Federal court dismisses a wrongful death
action brought by the family of a recruit firefighter who was killed in
a live burn training exercise in a three-story row house. The deceased's
hose was not charged with water pressure and her team had been instructed
to bypass fires on the first two floors and to proceed directly to the
third floor. Reckless conduct on the part of training supervisors is not
a constitutional violation. Slaughter v. Mayor of Baltimore, #L-10-1157,
2010 U.S. Dist. Lexis 127698 (D.Md.).
Appellate court upholds the right of an injured
Chicago police academy trainee to bring a workers’ comp. claim. Dodaro
v. Illinois Workers’ Comp. Cmsn., #1-09-0447WC, 2010 Ill. App. Lexis 799
(1st Dist.).
Federal court rejects a suit brought by U.S. Navy
civilian police officers challenging the use of direct-impact pepper spray
in while in training. The risk of injury by the spray was offset by the
benefit of training. FOP v. Gates, # 08-0039, 602 F.Supp.2d 104, 2009 U.S.

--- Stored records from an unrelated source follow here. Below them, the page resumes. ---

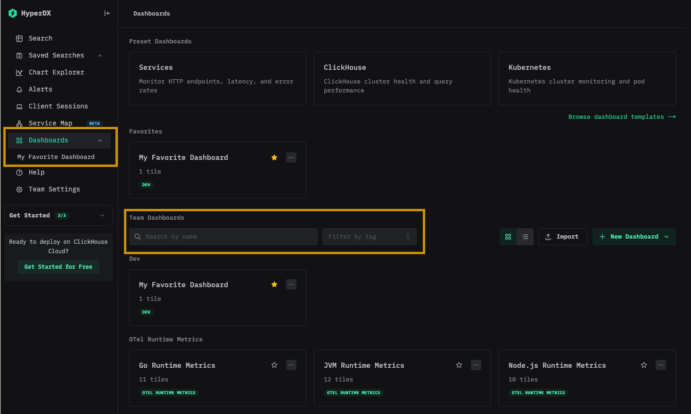Expand the New Dashboard dropdown arrow
The image size is (691, 414).
666,236
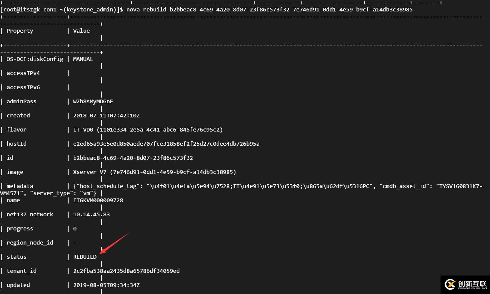Click the progress value 0

(x=75, y=229)
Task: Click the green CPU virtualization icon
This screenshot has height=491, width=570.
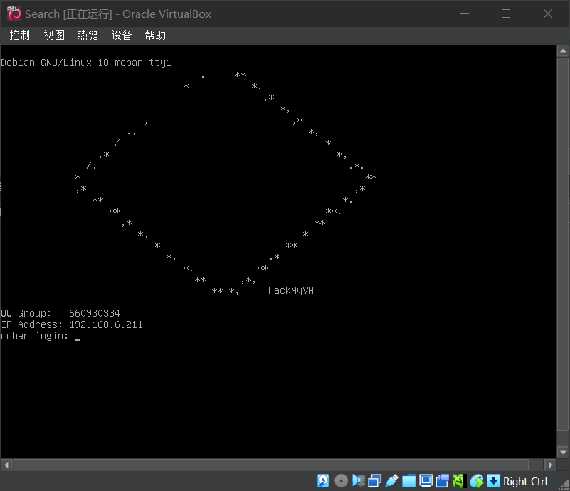Action: point(459,481)
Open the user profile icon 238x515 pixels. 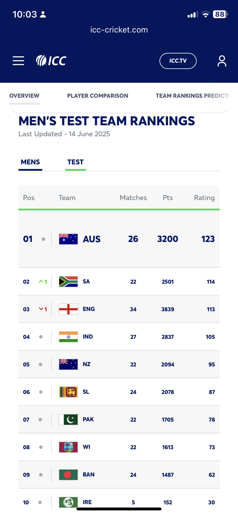pos(222,61)
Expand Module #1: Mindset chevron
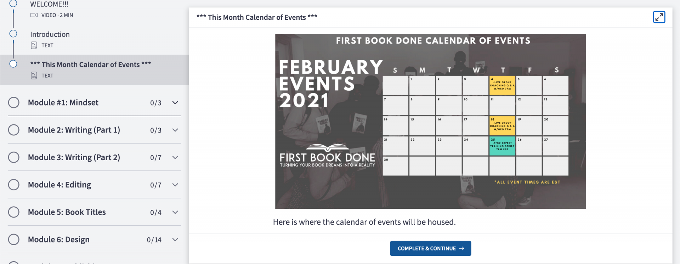 point(175,103)

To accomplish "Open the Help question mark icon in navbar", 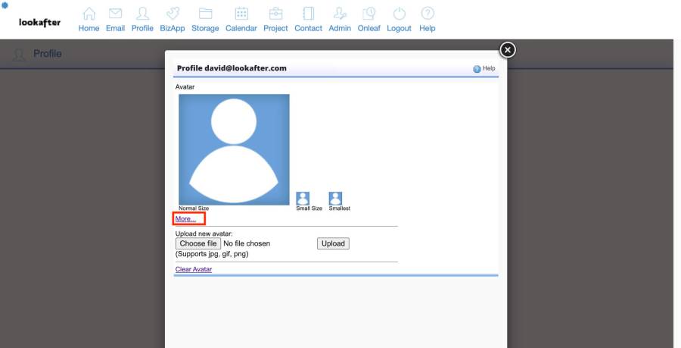I will tap(428, 14).
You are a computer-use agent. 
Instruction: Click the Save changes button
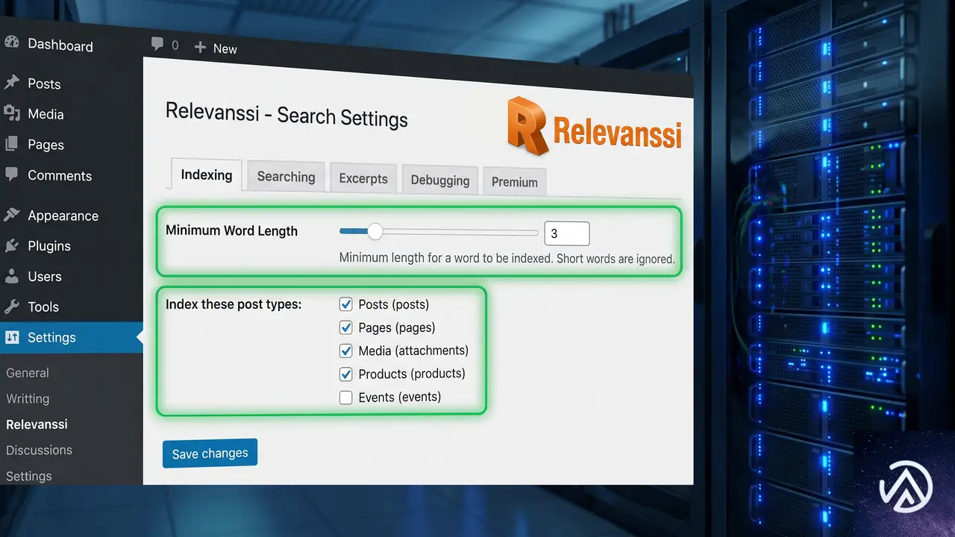pyautogui.click(x=210, y=453)
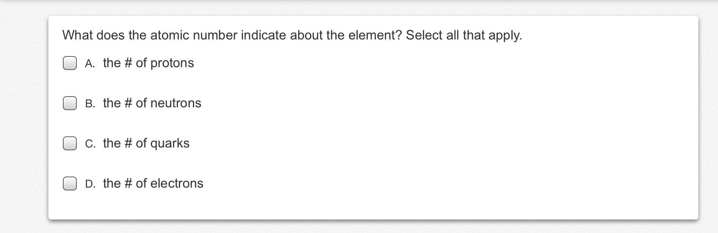Click the question's first word 'What'

77,35
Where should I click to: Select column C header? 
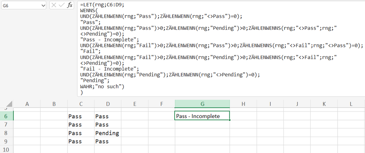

Dist. Lexis 20403 (D.D.C.).
Because a police trainee had signed a liability
release to participate in physically demanding training programs, he was
not entitled to damages after he was injured while carrying 70-pound cooler
containing the lunches of other police recruits. Such releases serve a
public interest in obtaining adequately trained police force. Marcinczyk
v. New Jersey Police Training Cmsn., #A-4340-07T3, 406 N.J. Super. 608,
968 A.2d 1205, 2009 N.J. Super. Lexis 94 (App. Div.).
Federal court
dismisses a suit brought by U.S. Navy civilian police officers and their
unions, challenging the direct application of pepper spray into the faces
of trainees. The DoD properly determined that the risk of injury by the
spray was offset by the benefit of training. There was no showing that
the DoD harbored a malicious or sadistic intent to injure trainees that
would support a substantive due process claim. FOP v. Gates, #8-0039, 2009
U.S. Dist. Lexis 20403 (D.D.C.)
Fourth Circuit
rejects a wrongful death suit filed by the parents of a firefighter trainee.

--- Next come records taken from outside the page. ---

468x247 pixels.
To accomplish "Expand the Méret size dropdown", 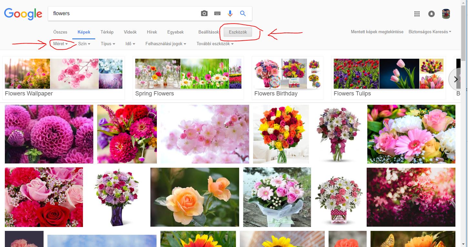I will tap(60, 44).
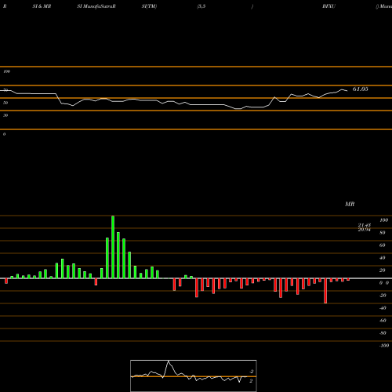Click the MR label above histogram

click(x=350, y=204)
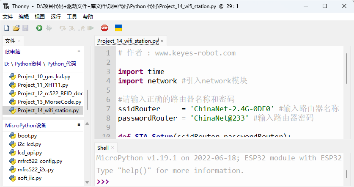Open the 此电脑 panel menu

(79, 51)
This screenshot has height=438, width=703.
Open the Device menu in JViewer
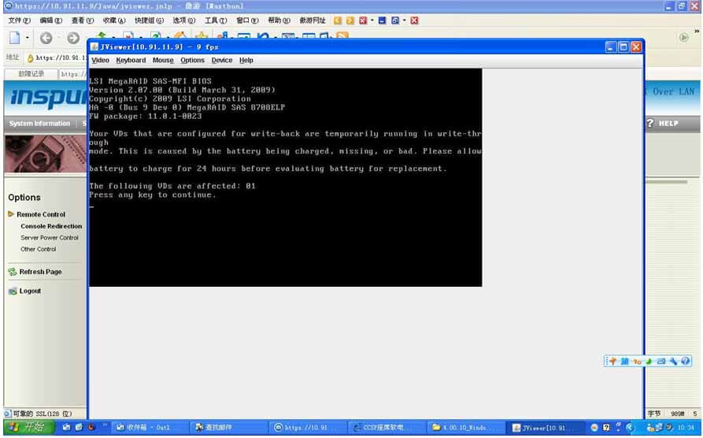[x=222, y=61]
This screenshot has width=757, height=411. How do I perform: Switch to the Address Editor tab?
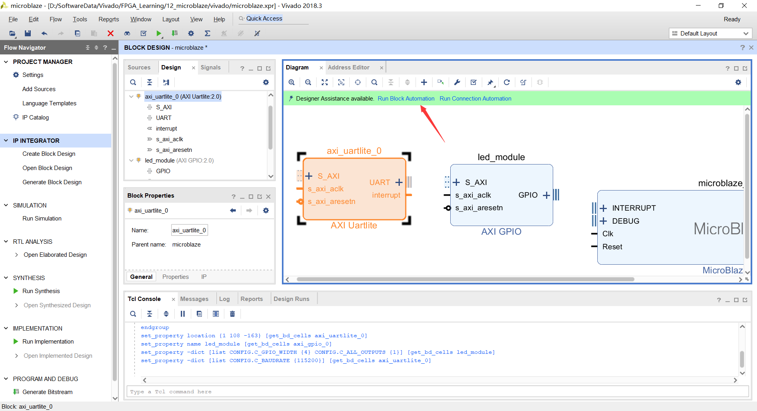click(349, 67)
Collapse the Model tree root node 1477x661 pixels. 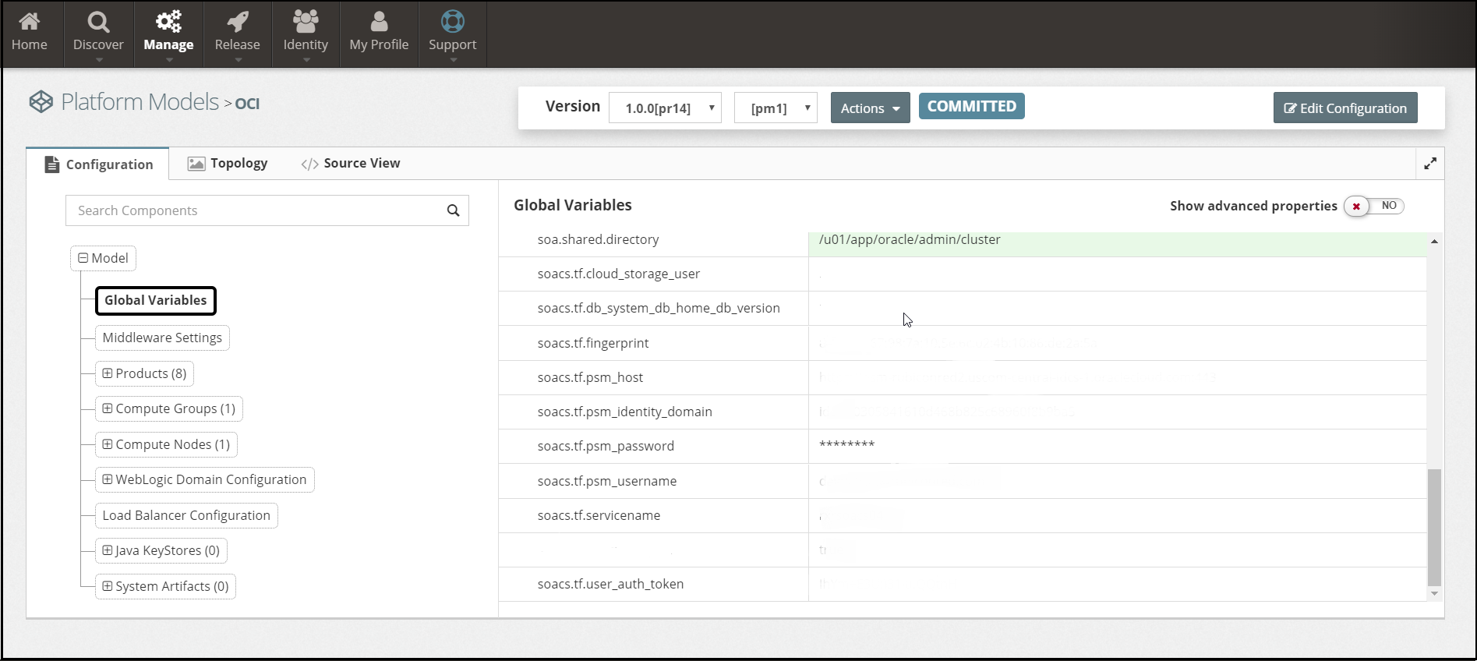(x=83, y=258)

Due process does not impose a duty on municipalities to provide their employees
with a safe workplace or to warn them against risks of harm. Waybright
v. Fredrick Co. Dept. of Fire & Res. Serv., #07-1289, 2008 U.S. App.
Lexis 11755 (4th Cir.).
U.S. District Judge rejects constitutional
claims brought by the estate of a Maryland firefighter trainee that died
from heat exhaustion during physical training exercises, but remands the
state claims to the state court. No fact supported the application of a
state-created danger theory of liability. Waybright v. Frederick Co. Fire
& Rescue, #05-55, 2007 U.S. Dist. Lexis 14432 (D. Md. 2007).

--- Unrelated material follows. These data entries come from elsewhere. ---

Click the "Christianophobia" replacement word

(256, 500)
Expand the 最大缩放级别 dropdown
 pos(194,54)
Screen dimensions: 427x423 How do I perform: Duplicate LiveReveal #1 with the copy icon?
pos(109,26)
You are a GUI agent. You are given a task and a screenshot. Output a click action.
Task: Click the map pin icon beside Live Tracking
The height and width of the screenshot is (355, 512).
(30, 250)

New York court refuses to dismiss a suit
brought by an officer who was injured during a tactical training exercise.
The training area lacked protective floor padding. Singleton v. City of
New York, #9640/06, 2006 NY Slip Op 26412, 2006 N.Y. Misc. Lexis 2928 (2006).
[2006 FP Dec]
Martial arts instructor was not liable for
the injuries suffered by a student who was a willing participant. Bevolo
v. Carter, #04-4220, 2006 U.S. App. Lexis 9874 (7th Cir. 2006). [2006 FP
Jun]
Appellate court rejects a negligence lawsuit
filed by a police student who was seriously injured while practicing arrest
takedown techniques. Assumption of risk bars such claims. Saville v. Sierra
College, #C047923, 2005 Cal. App. Lexis 1843 (3rd App. Dist. 2005). [2006
FP Feb]
Anaheim police lieutenant, who suffered on-duty
injuries and later was denied promotions and forced to take early retirement,
wins a $5.2 million jury award. Welch v. City of Anaheim, (Orange Co. Super.
Ct. 2005). {N/R}
Illinois appellate court strikes down
a "release" signed by a firefighter applicant who was injured
during the agility test. However, village was not liable under a statutory
immunity law. White v. Village of Homewood, 628 N.E.2d 616 and 673 N.E.2d
1092 (Ill.App. 1996). [1997 FP 153]
Federal court dismisses all claims against
an employer after an applicant suffers a fatal heart attack during the
pre-employment agility test. Tafoya v. Bobroff, 865 F.Supp. 742 (D.N.M.
1994). [1995 FP 58]
An applicant for sheriff's deputy who was
injured while performing a fitness course was not entitled to damages.
Chapman v. Gonzales, 824 S.W.2d 685 (Tex.App. 1992).